I would like to preface this post by saying that I haven't actually worked on any text editors yet. There may be some standard practice that I am unaware of...that being said, a tree doesn't seem to make much sense here; what would you have for siblings? If you tried to use a tree, I think you would end up with a linked list, which does work well here.
What is it that you want from your data structure? I assume you will need to move the cursor around quickly, making copy / pasting fast, etc. With a linked list, you have have constant time insertions, so moving the cursor is as simple as removing a special cursor node __c and inserting it one place forward.
(T) -> (h) -> (__c) -> (i) -> (s)
(T) -> (h) -> (i) -> (__c) -> (s)
It also works well because the majority of a users navigation will be "linear"; they probably move the cursor one space forwards or backwards at a time. The usual downside to linked lists is indexing, but this behavior lends itself well to an iterator.
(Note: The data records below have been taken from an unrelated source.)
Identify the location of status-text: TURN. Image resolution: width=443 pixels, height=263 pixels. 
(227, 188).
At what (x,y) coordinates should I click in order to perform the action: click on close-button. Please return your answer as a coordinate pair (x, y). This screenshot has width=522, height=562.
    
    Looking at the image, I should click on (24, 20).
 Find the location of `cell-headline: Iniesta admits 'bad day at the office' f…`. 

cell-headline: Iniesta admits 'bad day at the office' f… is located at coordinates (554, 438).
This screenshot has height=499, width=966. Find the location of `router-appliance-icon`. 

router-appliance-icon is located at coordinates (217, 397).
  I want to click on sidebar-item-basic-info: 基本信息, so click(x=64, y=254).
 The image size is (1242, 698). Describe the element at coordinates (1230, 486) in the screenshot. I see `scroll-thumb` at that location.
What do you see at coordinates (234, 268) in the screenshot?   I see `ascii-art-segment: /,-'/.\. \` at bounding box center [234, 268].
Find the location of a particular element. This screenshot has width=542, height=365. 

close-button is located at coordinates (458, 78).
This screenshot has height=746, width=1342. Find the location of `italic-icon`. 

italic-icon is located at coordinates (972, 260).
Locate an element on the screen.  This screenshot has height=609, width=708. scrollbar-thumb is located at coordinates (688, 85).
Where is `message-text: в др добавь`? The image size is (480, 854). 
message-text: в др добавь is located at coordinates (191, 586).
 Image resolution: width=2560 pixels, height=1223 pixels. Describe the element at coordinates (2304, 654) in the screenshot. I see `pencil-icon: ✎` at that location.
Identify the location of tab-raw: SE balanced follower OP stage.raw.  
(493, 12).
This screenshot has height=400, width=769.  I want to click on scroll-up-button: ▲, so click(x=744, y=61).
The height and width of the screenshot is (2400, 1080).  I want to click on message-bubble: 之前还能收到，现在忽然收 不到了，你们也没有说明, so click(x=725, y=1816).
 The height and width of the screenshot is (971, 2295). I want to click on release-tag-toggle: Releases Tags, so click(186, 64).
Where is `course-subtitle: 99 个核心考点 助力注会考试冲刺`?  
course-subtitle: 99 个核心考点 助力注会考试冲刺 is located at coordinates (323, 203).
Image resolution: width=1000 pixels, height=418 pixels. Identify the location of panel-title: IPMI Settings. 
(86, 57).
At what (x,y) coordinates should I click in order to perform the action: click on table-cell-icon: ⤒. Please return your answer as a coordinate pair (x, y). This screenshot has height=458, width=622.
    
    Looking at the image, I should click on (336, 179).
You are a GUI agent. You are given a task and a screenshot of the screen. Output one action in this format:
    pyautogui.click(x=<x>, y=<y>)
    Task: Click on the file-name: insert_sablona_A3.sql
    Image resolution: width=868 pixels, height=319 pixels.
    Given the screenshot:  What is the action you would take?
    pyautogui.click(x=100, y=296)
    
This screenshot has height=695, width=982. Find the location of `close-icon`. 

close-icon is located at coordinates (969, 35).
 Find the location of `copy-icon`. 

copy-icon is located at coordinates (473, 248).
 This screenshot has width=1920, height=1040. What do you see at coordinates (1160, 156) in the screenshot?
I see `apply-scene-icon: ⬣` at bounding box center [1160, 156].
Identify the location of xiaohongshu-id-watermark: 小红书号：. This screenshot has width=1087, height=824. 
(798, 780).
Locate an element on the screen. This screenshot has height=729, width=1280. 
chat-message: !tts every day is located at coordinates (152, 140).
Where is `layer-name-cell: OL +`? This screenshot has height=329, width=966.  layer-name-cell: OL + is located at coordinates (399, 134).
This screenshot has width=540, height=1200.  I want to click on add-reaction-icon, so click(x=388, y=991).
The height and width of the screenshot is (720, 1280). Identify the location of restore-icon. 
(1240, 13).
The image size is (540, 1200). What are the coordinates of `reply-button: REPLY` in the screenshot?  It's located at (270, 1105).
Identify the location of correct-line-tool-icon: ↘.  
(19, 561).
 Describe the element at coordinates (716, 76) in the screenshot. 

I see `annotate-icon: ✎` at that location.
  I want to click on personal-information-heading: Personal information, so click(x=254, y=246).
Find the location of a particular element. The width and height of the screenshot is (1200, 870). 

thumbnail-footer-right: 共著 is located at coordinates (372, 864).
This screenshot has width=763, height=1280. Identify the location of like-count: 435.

You will always have cases where the user uses the mouse to click and move the cursor to a much earlier position, and you might want to change the node structure to contain more than just one letter or you will end up iterating through thousands of nodes to move the cursor, but this is the general idea. Maybe you want to make each node a "paragraph" node that points to another linked list of characters? You might want to make the primary node a "formatting" node; the choice is yours.